TASK DETAILS: Format the material below as a numbered list, one line per item, omitting any blank lines and leaving out the pictures.

RECORDS SHOWN:

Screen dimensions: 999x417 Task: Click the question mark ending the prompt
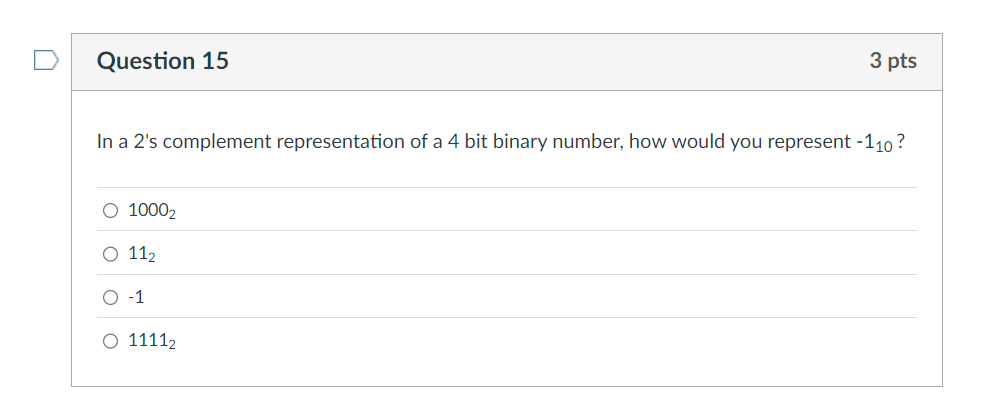click(x=900, y=141)
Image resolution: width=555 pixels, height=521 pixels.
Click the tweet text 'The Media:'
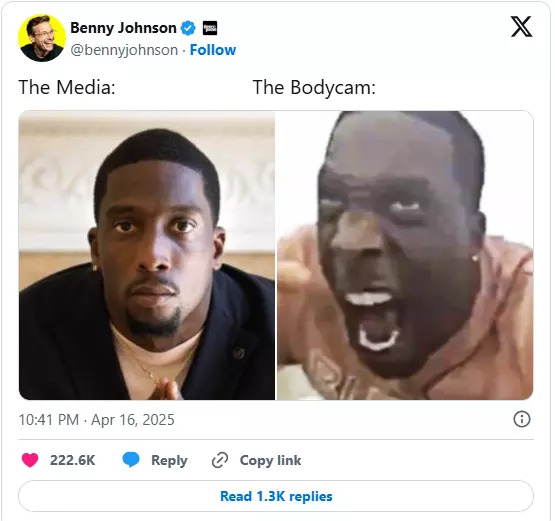click(x=67, y=87)
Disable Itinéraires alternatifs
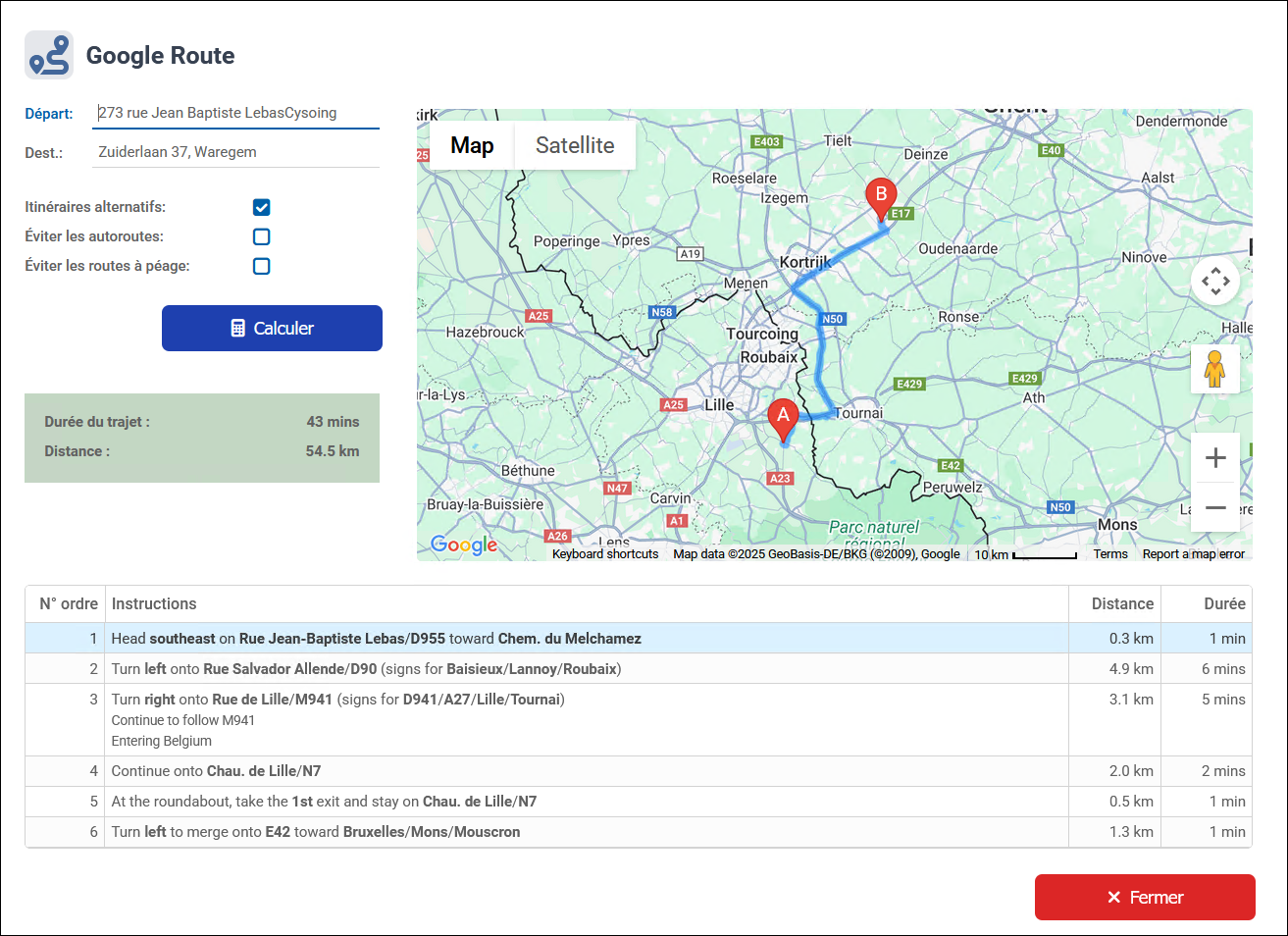 [x=261, y=207]
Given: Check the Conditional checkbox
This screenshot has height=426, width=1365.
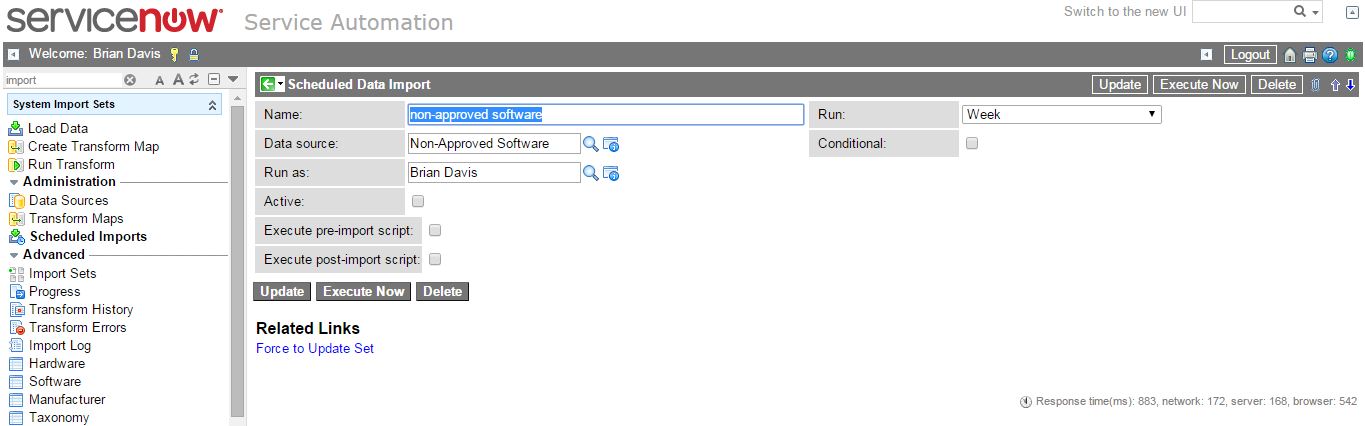Looking at the screenshot, I should click(972, 143).
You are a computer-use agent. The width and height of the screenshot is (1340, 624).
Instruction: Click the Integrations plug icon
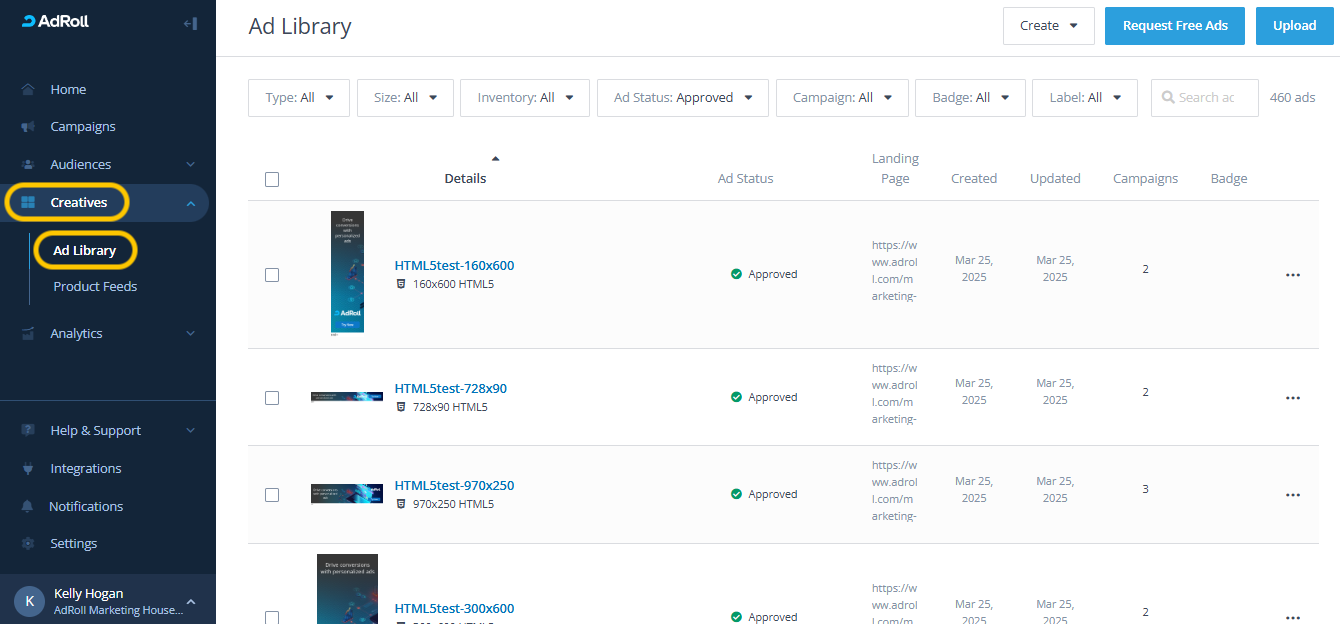tap(28, 469)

ANSWER IN FULL:
1. Screen dimensions: 999x417 Task: Click the question mark ending the prompt
2. click(x=900, y=141)
3. Image resolution: width=555 pixels, height=521 pixels.
4. Click the tweet text 'The Media:'
5. click(x=67, y=87)
6. Disable Itinéraires alternatifs
7.  [x=261, y=207]
8. Given: Check the Conditional checkbox
9. This screenshot has height=426, width=1365.
10. Looking at the screenshot, I should click(972, 143).
11. You are a computer-use agent. The width and height of the screenshot is (1340, 624).
12. Instruction: Click the Integrations plug icon
13. tap(28, 469)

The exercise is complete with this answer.